Outro caso recente que gerou comoção ocorreu em fevereiro deste ano. A estudante de psicologia Vanessa Lara, de 23 anos, foi encontrada morta em uma área de mata na cidade de Juatuba, na Região Metropolitana de Belo Horizonte. O corpo apresentava sinais de violência sexual. O suspeito, de 43 anos, foi preso pela Polícia Militar de Minas Gerais e confessou ter abusado da jovem e, em seguida, matado-a por estrangulamento.
Dados do Sistema Nacional de Informações de Segurança Pública (Sinesp) mostram que Minas Gerais foi o segundo estado brasileiro com mais registros de feminicídio em 2025, ficando atrás apenas de São Paulo. Foram 139 mulheres mortas por agressores no período — uma média de quase três feminicídios por semana.
Realidade local
De acordo com a delegada titular da Delegacia Especializada de Atendimento à Mulher (DEAM) de Governador Valadares, Dulcilaine Alcântara Gonçalves, o aumento dos casos de feminicídio é resultado de diversos fatores estruturais, culturais e circunstanciais.
Segundo ela, ainda persistem padrões culturais de dominação masculina, marcados por controle e relações de poder, especialmente em momentos de separação. “O feminicídio raramente é um evento isolado. Em regra, é o estágio final de um ciclo de violência que começa com agressões psicológicas, evolui para violência física e pode culminar no resultado letal”, explica. A delegada também aponta fatores desencadeadores situacionais frequentemente presentes nas investigações, como uso abusivo de álcool ou drogas, desemprego, disputas patrimoniais e a não aceitação do fim do relacionamento.
Em relação à realidade local, Dulcilaine afirma que a violência contra a mulher continua sendo uma preocupação central da segurança pública em Governador Valadares e região. Apesar do aumento na procura por atendimento nas unidades especializadas — o que pode indicar maior confiança das vítimas nas instituições — os dados também revelam a complexidade das ocorrências.

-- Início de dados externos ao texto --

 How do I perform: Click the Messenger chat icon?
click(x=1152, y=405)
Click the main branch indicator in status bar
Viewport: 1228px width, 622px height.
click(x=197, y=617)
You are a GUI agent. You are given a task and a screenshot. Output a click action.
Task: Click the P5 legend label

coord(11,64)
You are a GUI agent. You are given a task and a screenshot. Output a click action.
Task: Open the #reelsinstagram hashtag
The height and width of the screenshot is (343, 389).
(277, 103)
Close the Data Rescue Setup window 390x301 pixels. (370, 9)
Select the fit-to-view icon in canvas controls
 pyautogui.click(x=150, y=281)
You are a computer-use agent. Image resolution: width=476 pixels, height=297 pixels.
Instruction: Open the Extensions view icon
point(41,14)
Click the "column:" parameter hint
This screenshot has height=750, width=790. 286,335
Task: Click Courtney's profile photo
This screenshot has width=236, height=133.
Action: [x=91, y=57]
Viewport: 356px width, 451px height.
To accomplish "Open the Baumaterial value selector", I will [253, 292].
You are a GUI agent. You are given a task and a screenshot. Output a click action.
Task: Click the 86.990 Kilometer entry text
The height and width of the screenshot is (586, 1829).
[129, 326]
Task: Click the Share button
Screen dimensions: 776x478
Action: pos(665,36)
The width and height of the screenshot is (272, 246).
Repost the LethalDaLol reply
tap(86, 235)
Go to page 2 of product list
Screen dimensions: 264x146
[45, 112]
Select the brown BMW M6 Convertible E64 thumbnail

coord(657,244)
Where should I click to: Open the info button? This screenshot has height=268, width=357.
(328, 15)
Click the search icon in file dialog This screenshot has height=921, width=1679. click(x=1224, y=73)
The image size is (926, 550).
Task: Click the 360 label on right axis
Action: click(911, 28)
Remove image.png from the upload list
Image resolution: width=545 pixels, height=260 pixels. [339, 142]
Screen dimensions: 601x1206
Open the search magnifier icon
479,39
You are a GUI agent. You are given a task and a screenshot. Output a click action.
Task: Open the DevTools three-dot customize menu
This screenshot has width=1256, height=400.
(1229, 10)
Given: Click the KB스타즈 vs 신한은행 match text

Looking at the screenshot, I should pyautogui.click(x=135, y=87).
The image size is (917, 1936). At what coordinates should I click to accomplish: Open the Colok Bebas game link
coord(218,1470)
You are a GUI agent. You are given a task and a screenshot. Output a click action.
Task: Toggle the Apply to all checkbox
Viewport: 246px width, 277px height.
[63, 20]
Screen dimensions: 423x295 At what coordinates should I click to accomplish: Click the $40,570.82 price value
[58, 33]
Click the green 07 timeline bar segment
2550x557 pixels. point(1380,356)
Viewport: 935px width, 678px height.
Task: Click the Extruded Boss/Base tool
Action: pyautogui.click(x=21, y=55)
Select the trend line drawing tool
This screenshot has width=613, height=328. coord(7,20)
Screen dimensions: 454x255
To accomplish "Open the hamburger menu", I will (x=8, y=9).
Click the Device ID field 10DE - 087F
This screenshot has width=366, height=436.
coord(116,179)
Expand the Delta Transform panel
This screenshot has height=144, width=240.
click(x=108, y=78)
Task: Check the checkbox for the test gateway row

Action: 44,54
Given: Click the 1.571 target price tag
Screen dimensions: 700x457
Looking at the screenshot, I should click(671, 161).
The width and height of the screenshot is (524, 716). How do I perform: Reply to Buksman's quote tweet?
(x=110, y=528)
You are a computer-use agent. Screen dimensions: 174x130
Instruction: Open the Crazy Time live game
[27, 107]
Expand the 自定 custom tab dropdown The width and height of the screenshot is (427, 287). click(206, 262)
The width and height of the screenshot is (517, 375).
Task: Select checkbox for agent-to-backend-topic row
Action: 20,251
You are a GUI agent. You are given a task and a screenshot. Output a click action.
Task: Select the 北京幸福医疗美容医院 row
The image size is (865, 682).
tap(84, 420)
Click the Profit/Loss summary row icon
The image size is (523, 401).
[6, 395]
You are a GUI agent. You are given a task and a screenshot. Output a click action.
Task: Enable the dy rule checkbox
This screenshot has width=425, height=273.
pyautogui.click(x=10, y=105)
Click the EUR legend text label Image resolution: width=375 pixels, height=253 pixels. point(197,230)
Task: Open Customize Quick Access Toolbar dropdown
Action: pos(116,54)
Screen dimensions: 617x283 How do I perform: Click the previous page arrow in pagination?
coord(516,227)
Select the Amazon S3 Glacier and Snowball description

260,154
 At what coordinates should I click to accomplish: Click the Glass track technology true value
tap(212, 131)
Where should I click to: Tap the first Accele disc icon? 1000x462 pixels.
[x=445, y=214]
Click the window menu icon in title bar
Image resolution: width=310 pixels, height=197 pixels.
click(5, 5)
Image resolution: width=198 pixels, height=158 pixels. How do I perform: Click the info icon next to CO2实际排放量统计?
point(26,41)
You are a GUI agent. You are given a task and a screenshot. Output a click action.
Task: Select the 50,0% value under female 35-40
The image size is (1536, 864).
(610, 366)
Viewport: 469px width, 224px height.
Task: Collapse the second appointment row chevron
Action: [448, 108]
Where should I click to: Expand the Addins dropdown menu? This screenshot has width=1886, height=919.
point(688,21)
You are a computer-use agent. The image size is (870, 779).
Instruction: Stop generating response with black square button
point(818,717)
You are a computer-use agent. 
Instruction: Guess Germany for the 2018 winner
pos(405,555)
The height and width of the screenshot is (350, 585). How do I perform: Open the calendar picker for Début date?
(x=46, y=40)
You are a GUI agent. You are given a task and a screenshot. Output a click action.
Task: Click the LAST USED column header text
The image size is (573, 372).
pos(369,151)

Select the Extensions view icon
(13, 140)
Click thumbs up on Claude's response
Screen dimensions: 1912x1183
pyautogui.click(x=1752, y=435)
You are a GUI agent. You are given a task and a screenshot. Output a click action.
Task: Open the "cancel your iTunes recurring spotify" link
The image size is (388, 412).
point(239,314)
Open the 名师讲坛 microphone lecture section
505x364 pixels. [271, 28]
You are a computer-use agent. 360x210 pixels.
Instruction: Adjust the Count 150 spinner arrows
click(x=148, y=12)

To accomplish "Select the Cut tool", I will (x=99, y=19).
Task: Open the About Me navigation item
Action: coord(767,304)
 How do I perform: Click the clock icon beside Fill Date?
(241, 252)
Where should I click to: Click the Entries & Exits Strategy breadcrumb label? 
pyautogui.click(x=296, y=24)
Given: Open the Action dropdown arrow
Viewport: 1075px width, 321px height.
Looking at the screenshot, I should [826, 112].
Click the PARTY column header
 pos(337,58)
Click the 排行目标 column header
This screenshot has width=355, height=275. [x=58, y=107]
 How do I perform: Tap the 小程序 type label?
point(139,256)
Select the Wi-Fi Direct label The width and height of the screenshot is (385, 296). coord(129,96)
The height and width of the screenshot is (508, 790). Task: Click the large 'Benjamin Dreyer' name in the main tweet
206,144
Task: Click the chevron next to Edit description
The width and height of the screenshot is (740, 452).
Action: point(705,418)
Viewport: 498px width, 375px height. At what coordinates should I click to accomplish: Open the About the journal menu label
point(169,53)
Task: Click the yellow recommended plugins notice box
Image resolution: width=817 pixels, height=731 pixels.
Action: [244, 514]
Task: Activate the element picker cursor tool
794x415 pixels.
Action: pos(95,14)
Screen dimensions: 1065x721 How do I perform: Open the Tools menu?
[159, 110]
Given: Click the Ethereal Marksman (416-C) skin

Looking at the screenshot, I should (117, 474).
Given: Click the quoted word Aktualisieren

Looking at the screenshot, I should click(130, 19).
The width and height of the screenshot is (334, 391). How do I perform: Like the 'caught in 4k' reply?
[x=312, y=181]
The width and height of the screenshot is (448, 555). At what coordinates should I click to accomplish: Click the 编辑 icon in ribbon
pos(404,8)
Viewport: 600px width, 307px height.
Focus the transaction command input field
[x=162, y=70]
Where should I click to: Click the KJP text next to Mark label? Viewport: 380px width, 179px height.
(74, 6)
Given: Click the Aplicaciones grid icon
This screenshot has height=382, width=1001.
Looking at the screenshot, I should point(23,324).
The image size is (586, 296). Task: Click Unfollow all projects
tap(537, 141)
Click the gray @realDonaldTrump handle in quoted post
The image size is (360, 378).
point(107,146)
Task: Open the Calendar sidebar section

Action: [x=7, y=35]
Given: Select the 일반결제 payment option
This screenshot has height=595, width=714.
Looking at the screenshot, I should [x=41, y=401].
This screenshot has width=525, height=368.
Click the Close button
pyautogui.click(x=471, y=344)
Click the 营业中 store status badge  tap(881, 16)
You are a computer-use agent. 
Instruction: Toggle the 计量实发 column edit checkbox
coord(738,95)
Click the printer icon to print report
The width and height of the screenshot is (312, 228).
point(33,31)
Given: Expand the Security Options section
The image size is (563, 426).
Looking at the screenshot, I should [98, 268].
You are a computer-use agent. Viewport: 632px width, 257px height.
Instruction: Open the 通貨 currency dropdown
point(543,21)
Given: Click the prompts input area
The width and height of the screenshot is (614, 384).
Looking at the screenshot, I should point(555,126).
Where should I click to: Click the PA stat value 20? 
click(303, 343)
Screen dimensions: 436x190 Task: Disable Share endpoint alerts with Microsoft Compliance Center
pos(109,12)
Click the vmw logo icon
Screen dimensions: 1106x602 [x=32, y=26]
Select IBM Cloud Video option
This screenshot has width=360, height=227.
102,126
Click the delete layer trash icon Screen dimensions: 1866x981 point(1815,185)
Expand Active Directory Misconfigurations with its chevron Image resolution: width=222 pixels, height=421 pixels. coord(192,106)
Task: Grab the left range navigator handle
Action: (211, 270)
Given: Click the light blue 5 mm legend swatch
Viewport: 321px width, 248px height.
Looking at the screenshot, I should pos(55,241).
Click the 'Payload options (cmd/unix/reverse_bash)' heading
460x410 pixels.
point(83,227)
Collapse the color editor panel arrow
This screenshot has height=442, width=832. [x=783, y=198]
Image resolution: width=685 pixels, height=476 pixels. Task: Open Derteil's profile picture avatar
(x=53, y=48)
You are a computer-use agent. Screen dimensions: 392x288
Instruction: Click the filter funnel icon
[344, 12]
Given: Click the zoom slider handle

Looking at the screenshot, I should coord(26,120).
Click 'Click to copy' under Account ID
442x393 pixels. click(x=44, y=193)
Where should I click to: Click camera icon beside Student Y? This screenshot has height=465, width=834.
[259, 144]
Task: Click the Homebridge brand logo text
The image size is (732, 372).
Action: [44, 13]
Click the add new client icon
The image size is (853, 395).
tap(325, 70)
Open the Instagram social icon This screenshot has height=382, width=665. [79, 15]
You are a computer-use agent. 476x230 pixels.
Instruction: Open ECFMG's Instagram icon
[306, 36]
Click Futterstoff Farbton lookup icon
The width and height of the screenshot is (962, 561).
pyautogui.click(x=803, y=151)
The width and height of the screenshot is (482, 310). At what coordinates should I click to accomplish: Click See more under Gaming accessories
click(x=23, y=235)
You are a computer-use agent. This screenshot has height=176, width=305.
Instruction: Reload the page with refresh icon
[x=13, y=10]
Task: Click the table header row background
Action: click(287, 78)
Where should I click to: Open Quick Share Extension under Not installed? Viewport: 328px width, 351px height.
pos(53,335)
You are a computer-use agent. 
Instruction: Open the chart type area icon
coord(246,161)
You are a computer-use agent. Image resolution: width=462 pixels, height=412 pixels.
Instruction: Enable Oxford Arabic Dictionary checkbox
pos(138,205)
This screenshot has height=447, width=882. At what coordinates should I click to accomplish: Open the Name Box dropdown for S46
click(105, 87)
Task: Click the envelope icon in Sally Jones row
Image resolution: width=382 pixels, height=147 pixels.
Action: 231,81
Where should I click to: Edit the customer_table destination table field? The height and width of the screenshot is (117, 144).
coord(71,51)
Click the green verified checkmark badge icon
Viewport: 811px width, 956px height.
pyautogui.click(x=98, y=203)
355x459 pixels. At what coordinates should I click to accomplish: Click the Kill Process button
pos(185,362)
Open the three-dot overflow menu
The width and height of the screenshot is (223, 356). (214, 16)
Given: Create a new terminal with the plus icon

Entre os principais registros estão altos índices de violência psicológica e ameaças, crescimento de casos de perseguição (stalking) e violência após o término do relacionamento. Além disso, muitos feminicídios estão associados a um histórico prévio de violência doméstica.
Sinais de alerta
A delegada destaca que alguns comportamentos podem indicar risco de escalada da violência. Entre os sinais estão controle excessivo sobre rotinas e amizades, isolamento social da vítima, ameaças diretas ou veladas, ciúme patológico, descumprimento de medidas protetivas e histórico de agressões. Outro fator recorrente é a não aceitação do término da relação, elemento presente em grande parte dos casos de feminicídio. “Do ponto de vista técnico, quando há ameaça combinada com histórico de agressão, o risco é elevado e demanda intervenção imediata”, alerta.
Mesmo quando há denúncias anteriores, alguns casos evoluem para desfechos fatais. Segundo a delegada, isso pode ocorrer por diferentes motivos, como dependência emocional ou econômica da vítima, subnotificação de novos episódios de violência e aumento do risco logo após a denúncia, momento em que o agressor percebe a perda de controle.
Como denunciar
Para mulheres que vivem em relacionamentos abusivos, a orientação é buscar ajuda o quanto antes. “Não enfrentem essa situação sozinhas. É importante compreender que a violência tende a se agravar com o tempo e buscar ajuda precocemente aumenta significativamente a proteção”, destaca Dulcilaine. Em Governador Valadares, a Delegacia da Mulher funciona na Rua Arthur Bernardes, nº 932, no Centro. As ocorrências registradas fora do horário de expediente são encaminhadas para as delegacias de plantão, que funcionam de forma ininterrupta.
As denúncias também podem ser feitas pelo aplicativo MG Mulher, pelo telefone 190, pelo 180 (Central de Atendimento à Mulher) ou pelo 181 (Disque-Denúncia Unificado). Segundo a delegada, a rede de proteção conta ainda com apoio do Judiciário, do Ministério Público e da assistência social. “Sobretudo, é essencial que saibam: há proteção institucional e há caminhos seguros para sair do ciclo da violência. Nosso compromisso é acolher, proteger e responsabilizar o agressor dentro dos limites da lei”, conclui.